Task to carry out: Where the records below reach the line containing "หนุ่มหล่อ (177, 2262)", start transcribing, and end with the line containing "SUDSAPDA.COM (87, 202)", exactly and with nothing else added.

Dataset extract:
********

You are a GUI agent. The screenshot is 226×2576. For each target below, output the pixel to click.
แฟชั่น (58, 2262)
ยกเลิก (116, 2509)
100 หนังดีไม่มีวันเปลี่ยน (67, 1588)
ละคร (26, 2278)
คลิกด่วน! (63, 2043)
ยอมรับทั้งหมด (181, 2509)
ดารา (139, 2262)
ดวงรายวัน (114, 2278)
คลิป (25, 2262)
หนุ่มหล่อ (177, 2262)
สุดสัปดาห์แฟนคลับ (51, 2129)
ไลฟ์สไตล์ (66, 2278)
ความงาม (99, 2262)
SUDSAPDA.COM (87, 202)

********

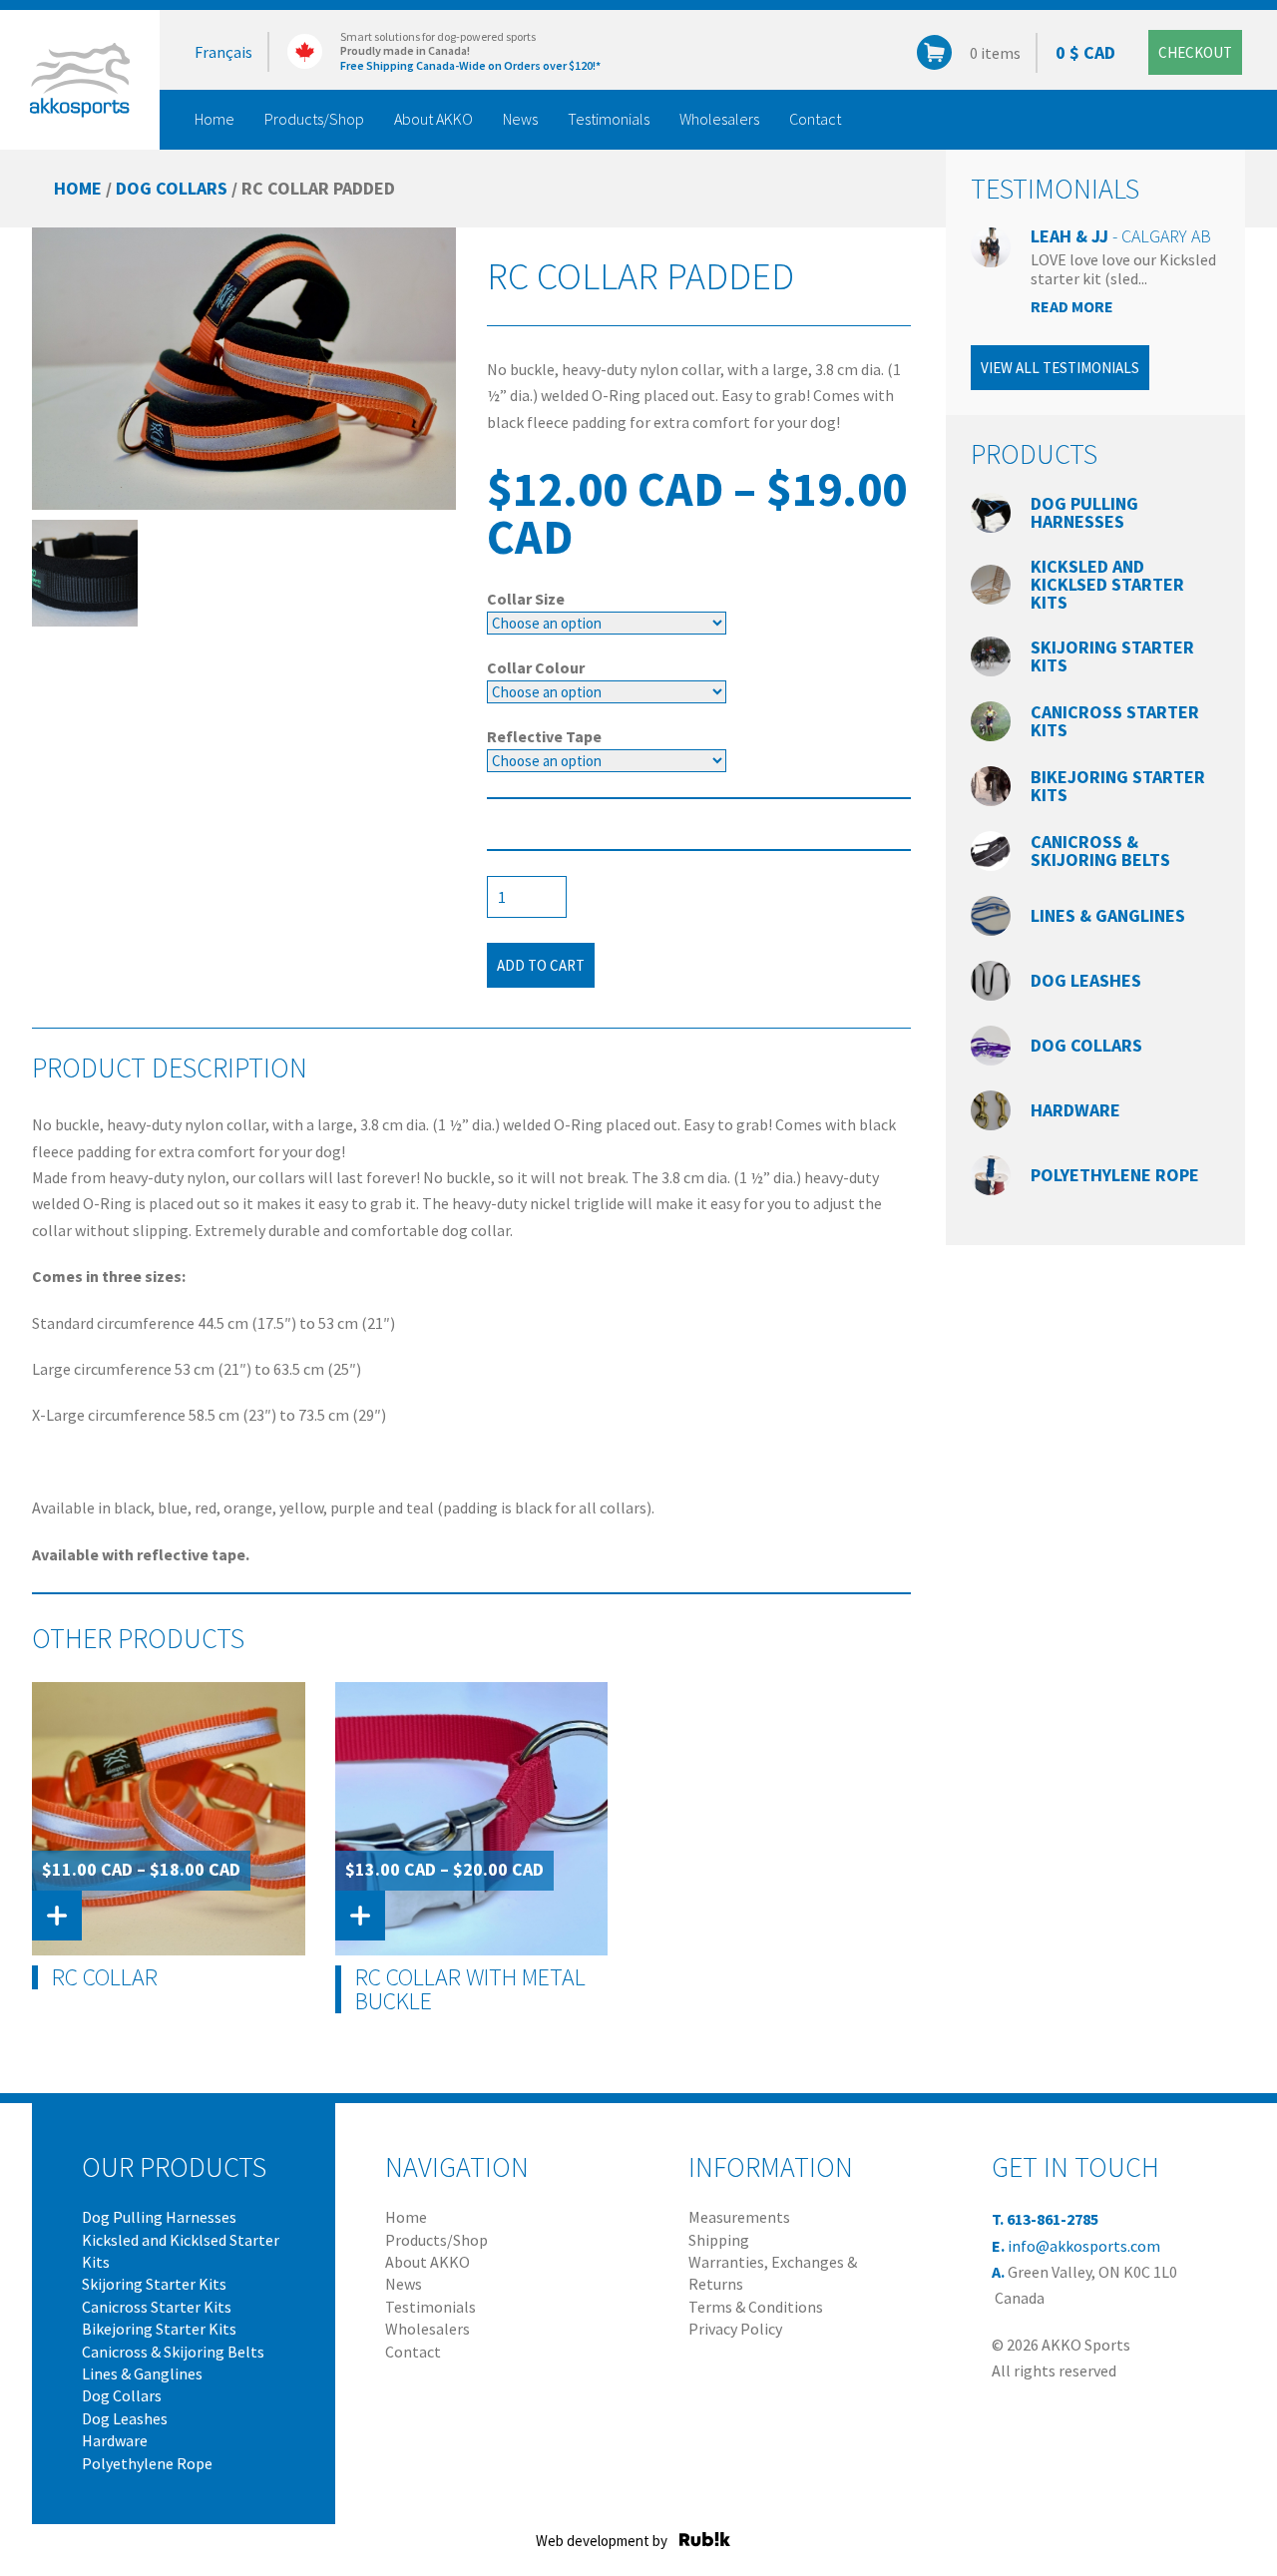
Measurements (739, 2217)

********

Task output:
หนุ่มหล่อ (177, 2262)
สุดสัปดาห์แฟนคลับ (51, 2129)
ไลฟ์สไตล์ (66, 2278)
ความงาม (99, 2262)
SUDSAPDA.COM (87, 202)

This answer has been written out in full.